Transcribe the part of the basketball tournament passage below that begins at the words "So why then" and stops after "than the WNIT.".

Selection
┌──
While watching the NIT over dinner with a friend last night, we started talking about how pointless it would be to expand the NCAA men's basketball tournament - not only would it water down the whole experience, but it would virtually destroy the NIT.

During the brief conversation, we also found that neither of us has ever watched or followed the "other" tournaments: the CBI or CIT.

So why then should anyone care about the new Women's Basketball Invitational (WBI), a tournament that offers 3 seeds to teams like the University of Washington, a 12-17 team that just lost to last place Oregon State University in the Pac-10 tournament?

In describing the value of the tournament in an article yesterday, Seattle Times reporter Jayda Evans described an "equality factor" in creating the tournament: not only does the tournament give more women's basketball programs an opportunity to play post-season basketball and offer the opportunity to profit from doing so, but it is also more fair than the WNIT.
└──
Data
┌──
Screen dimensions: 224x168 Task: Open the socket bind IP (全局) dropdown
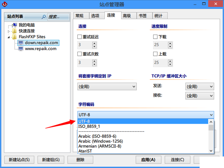(x=107, y=87)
└──
Final result
So why then should anyone care about the new Women's Basketball Invitational (WBI), a tournament that offers 3 seeds to teams like the University of Washington, a 12-17 team that just lost to last place Oregon State University in the Pac-10 tournament?

In describing the value of the tournament in an article yesterday, Seattle Times reporter Jayda Evans described an "equality factor" in creating the tournament: not only does the tournament give more women's basketball programs an opportunity to play post-season basketball and offer the opportunity to profit from doing so, but it is also more fair than the WNIT.